[Problem description]
Please return the whole listing word for word.

[[ Source material, beginning ]]

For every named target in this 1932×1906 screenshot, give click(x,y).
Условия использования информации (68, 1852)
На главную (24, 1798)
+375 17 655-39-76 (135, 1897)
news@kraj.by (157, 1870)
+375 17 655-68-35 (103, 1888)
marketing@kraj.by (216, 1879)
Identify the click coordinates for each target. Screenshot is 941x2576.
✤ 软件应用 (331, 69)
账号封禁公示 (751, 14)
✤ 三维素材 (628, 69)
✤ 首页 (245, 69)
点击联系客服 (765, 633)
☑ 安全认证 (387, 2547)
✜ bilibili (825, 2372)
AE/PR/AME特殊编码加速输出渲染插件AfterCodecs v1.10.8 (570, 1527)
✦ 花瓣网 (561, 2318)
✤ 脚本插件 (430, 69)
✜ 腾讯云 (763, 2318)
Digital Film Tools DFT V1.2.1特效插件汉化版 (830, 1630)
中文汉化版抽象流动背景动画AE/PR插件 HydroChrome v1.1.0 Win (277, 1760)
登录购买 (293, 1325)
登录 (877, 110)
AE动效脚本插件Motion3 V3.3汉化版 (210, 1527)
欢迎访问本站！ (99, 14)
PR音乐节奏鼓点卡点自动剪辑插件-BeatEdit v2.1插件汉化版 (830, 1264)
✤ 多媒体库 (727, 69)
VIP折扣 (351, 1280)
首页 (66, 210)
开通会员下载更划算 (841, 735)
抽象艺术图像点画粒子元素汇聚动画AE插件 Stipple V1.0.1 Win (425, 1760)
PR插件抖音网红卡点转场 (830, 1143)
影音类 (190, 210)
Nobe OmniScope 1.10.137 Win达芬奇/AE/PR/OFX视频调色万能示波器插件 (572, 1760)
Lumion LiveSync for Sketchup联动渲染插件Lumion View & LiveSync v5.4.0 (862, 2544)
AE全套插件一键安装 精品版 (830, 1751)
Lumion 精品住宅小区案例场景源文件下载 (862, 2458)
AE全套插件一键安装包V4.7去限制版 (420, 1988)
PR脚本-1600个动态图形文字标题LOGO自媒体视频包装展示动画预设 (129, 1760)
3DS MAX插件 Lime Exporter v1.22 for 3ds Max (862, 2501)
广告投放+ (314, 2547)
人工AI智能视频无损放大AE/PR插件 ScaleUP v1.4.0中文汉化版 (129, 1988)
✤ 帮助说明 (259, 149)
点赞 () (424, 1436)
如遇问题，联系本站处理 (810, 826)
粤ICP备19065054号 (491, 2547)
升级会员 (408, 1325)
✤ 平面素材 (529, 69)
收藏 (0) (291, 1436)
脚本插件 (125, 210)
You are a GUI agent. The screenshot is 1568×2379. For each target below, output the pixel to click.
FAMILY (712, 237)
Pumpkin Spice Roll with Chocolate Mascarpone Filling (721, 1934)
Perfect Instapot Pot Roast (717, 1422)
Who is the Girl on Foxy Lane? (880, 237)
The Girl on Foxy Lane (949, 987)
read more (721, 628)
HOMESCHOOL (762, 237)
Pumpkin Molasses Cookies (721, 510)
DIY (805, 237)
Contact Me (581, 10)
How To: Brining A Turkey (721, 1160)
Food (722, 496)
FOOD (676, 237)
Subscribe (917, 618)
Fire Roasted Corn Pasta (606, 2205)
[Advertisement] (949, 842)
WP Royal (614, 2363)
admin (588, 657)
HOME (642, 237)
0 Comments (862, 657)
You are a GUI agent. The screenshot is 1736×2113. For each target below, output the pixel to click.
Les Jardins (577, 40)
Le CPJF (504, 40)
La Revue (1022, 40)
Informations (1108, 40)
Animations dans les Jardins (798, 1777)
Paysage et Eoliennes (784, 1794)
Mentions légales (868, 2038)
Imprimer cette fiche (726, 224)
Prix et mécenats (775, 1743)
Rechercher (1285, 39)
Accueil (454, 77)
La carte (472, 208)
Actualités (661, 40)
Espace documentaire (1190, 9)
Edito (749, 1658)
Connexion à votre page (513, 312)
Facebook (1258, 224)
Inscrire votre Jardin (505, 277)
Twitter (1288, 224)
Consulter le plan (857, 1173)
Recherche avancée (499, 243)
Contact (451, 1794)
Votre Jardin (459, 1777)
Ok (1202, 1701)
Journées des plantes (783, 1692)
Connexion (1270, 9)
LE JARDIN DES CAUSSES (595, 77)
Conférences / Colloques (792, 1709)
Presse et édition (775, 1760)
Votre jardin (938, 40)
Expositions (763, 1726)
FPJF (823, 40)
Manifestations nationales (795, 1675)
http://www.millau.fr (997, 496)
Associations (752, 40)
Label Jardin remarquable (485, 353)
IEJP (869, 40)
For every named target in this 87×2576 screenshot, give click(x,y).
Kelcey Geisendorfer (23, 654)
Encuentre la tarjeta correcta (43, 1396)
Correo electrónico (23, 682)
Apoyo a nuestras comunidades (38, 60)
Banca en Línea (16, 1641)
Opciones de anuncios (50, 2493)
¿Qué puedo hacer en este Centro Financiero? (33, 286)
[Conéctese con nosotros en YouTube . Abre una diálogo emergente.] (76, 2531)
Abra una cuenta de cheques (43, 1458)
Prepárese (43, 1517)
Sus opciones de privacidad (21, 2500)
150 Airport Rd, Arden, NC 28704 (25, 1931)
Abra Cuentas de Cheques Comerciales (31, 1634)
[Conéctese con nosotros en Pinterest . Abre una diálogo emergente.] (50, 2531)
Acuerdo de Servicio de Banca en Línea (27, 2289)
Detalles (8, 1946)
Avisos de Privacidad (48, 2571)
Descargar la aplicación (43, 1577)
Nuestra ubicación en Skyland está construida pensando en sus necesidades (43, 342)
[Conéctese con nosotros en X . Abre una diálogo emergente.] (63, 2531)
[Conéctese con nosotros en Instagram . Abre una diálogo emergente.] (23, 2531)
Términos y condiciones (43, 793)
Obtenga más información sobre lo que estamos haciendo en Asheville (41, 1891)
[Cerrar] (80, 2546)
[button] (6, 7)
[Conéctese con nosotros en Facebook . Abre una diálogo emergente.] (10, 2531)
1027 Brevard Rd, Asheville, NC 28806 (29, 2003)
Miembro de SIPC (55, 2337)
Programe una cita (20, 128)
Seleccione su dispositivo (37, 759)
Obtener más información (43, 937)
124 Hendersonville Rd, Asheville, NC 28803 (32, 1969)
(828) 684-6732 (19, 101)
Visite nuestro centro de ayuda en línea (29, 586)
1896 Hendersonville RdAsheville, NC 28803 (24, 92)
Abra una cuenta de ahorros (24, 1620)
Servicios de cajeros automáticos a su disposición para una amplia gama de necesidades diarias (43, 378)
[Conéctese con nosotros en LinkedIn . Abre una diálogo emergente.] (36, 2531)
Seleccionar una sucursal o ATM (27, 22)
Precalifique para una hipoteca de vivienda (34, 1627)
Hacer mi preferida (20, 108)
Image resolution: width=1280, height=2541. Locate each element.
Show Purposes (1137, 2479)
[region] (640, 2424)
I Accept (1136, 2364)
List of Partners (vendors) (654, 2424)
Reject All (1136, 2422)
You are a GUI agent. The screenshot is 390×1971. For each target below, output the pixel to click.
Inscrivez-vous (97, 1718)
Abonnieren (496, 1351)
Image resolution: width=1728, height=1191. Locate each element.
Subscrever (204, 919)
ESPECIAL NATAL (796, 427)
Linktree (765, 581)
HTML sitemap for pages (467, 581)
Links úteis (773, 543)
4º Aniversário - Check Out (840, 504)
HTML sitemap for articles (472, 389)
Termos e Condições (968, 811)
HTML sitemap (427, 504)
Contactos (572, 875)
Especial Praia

[[ Source material, end ]]

[Worked solution]
For every named target in this 1932×1906 screenshot, give click(x,y).
Условия использования информации (68, 1852)
На главную (24, 1798)
+375 17 655-39-76 (135, 1897)
news@kraj.by (157, 1870)
+375 17 655-68-35 (103, 1888)
marketing@kraj.by (216, 1879)
Identify the click coordinates for each target. Screenshot is 941x2576.
✤ 软件应用 (331, 69)
账号封禁公示 (751, 14)
✤ 三维素材 (628, 69)
✤ 首页 (245, 69)
点击联系客服 (765, 633)
☑ 安全认证 (387, 2547)
✜ bilibili (825, 2372)
AE/PR/AME特殊编码加速输出渲染插件AfterCodecs v1.10.8 (570, 1527)
✦ 花瓣网 (561, 2318)
✤ 脚本插件 (430, 69)
✜ 腾讯云 (763, 2318)
Digital Film Tools DFT V1.2.1特效插件汉化版 (830, 1630)
中文汉化版抽象流动背景动画AE/PR插件 HydroChrome v1.1.0 Win (277, 1760)
登录购买 (293, 1325)
登录 (877, 110)
AE动效脚本插件Motion3 V3.3汉化版 (210, 1527)
欢迎访问本站！ (99, 14)
PR音乐节奏鼓点卡点自动剪辑插件-BeatEdit v2.1插件汉化版 (830, 1264)
✤ 多媒体库 (727, 69)
VIP折扣 (351, 1280)
首页 (66, 210)
开通会员下载更划算 (841, 735)
抽象艺术图像点画粒子元素汇聚动画AE插件 Stipple V1.0.1 Win (425, 1760)
PR插件抖音网红卡点转场 (830, 1143)
影音类 (190, 210)
Nobe OmniScope 1.10.137 Win达芬奇/AE/PR/OFX视频调色万能示波器插件 (572, 1760)
Lumion LiveSync for Sketchup联动渲染插件Lumion View & LiveSync v5.4.0 (862, 2544)
AE全套插件一键安装 精品版 (830, 1751)
Lumion 精品住宅小区案例场景源文件下载 (862, 2458)
AE全套插件一键安装包V4.7去限制版 (420, 1988)
PR脚本-1600个动态图形文字标题LOGO自媒体视频包装展示动画预设 (129, 1760)
3DS MAX插件 Lime Exporter v1.22 for 3ds Max (862, 2501)
广告投放+ (314, 2547)
人工AI智能视频无损放大AE/PR插件 ScaleUP v1.4.0中文汉化版 (129, 1988)
✤ 帮助说明 (259, 149)
点赞 () (424, 1436)
如遇问题，联系本站处理 (810, 826)
粤ICP备19065054号 (491, 2547)
升级会员 (408, 1325)
✤ 平面素材 (529, 69)
收藏 (0) (291, 1436)
脚本插件 (125, 210)
You are a GUI agent. The screenshot is 1568×2379. For each target below, output the pixel to click.
FAMILY (712, 237)
Pumpkin Spice Roll with Chocolate Mascarpone Filling (721, 1934)
Perfect Instapot Pot Roast (717, 1422)
Who is the Girl on Foxy Lane? (880, 237)
The Girl on Foxy Lane (949, 987)
read more (721, 628)
HOMESCHOOL (762, 237)
Pumpkin Molasses Cookies (721, 510)
DIY (805, 237)
Contact Me (581, 10)
How To: Brining A Turkey (721, 1160)
Food (722, 496)
FOOD (676, 237)
Subscribe (917, 618)
Fire Roasted Corn Pasta (606, 2205)
[Advertisement] (949, 842)
WP Royal (614, 2363)
admin (588, 657)
HOME (642, 237)
0 Comments (862, 657)
You are a GUI agent. The screenshot is 1736×2113. For each target below, output the pixel to click.
Les Jardins (577, 40)
Le CPJF (504, 40)
La Revue (1022, 40)
Informations (1108, 40)
Animations dans les Jardins (798, 1777)
Paysage et Eoliennes (784, 1794)
Mentions légales (868, 2038)
Imprimer cette fiche (726, 224)
Prix et mécenats (775, 1743)
Rechercher (1285, 39)
Accueil (454, 77)
La carte (472, 208)
Actualités (661, 40)
Espace documentaire (1190, 9)
Edito (749, 1658)
Connexion à votre page (513, 312)
Facebook (1258, 224)
Inscrire votre Jardin (505, 277)
Twitter (1288, 224)
Consulter le plan (857, 1173)
Recherche avancée (499, 243)
Contact (451, 1794)
Votre Jardin (459, 1777)
Ok (1202, 1701)
Journées des plantes (783, 1692)
Connexion (1270, 9)
LE JARDIN DES CAUSSES (595, 77)
Conférences / Colloques (792, 1709)
Presse et édition (775, 1760)
Votre jardin (938, 40)
Expositions (763, 1726)
FPJF (823, 40)
Manifestations nationales (795, 1675)
http://www.millau.fr (997, 496)
Associations (752, 40)
Label Jardin remarquable (485, 353)
IEJP (869, 40)
For every named target in this 87×2576 screenshot, give click(x,y).
Kelcey Geisendorfer (23, 654)
Encuentre la tarjeta correcta (43, 1396)
Correo electrónico (23, 682)
Apoyo a nuestras comunidades (38, 60)
Banca en Línea (16, 1641)
Opciones de anuncios (50, 2493)
¿Qué puedo hacer en este Centro Financiero? (33, 286)
[Conéctese con nosotros en YouTube . Abre una diálogo emergente.] (76, 2531)
Abra una cuenta de cheques (43, 1458)
Prepárese (43, 1517)
Sus opciones de privacidad (21, 2500)
150 Airport Rd, Arden, NC 28704 (25, 1931)
Abra Cuentas de Cheques Comerciales (31, 1634)
[Conéctese con nosotros en Pinterest . Abre una diálogo emergente.] (50, 2531)
Acuerdo de Servicio de Banca en Línea (27, 2289)
Detalles (8, 1946)
Avisos de Privacidad (48, 2571)
Descargar la aplicación (43, 1577)
Nuestra ubicación en Skyland está construida pensando en sus necesidades (43, 342)
[Conéctese con nosotros en X . Abre una diálogo emergente.] (63, 2531)
[Conéctese con nosotros en Instagram . Abre una diálogo emergente.] (23, 2531)
Términos y condiciones (43, 793)
Obtenga más información sobre lo que estamos haciendo en Asheville (41, 1891)
[Cerrar] (80, 2546)
[button] (6, 7)
[Conéctese con nosotros en Facebook . Abre una diálogo emergente.] (10, 2531)
1027 Brevard Rd, Asheville, NC 28806 (29, 2003)
Miembro de SIPC (55, 2337)
Programe una cita (20, 128)
Seleccione su dispositivo (37, 759)
Obtener más información (43, 937)
124 Hendersonville Rd, Asheville, NC 28803 (32, 1969)
(828) 684-6732 (19, 101)
Visite nuestro centro de ayuda en línea (29, 586)
1896 Hendersonville RdAsheville, NC 28803 (24, 92)
Abra una cuenta de ahorros (24, 1620)
Servicios de cajeros automáticos a su disposición para una amplia gama de necesidades diarias (43, 378)
[Conéctese con nosotros en LinkedIn . Abre una diálogo emergente.] (36, 2531)
Seleccionar una sucursal o ATM (27, 22)
Precalifique para una hipoteca de vivienda (34, 1627)
Hacer mi preferida (20, 108)
Image resolution: width=1280, height=2541. Locate each element.
Show Purposes (1137, 2479)
[region] (640, 2424)
I Accept (1136, 2364)
List of Partners (vendors) (654, 2424)
Reject All (1136, 2422)
You are a GUI agent. The screenshot is 390×1971. For each target below, output the pixel to click.
Inscrivez-vous (97, 1718)
Abonnieren (496, 1351)
Image resolution: width=1728, height=1191. Locate each element.
Subscrever (204, 919)
ESPECIAL NATAL (796, 427)
Linktree (765, 581)
HTML sitemap for pages (467, 581)
Links úteis (773, 543)
4º Aniversário - Check Out (840, 504)
HTML sitemap for articles (472, 389)
Termos e Condições (968, 811)
HTML sitemap (427, 504)
Contactos (572, 875)
Especial Praia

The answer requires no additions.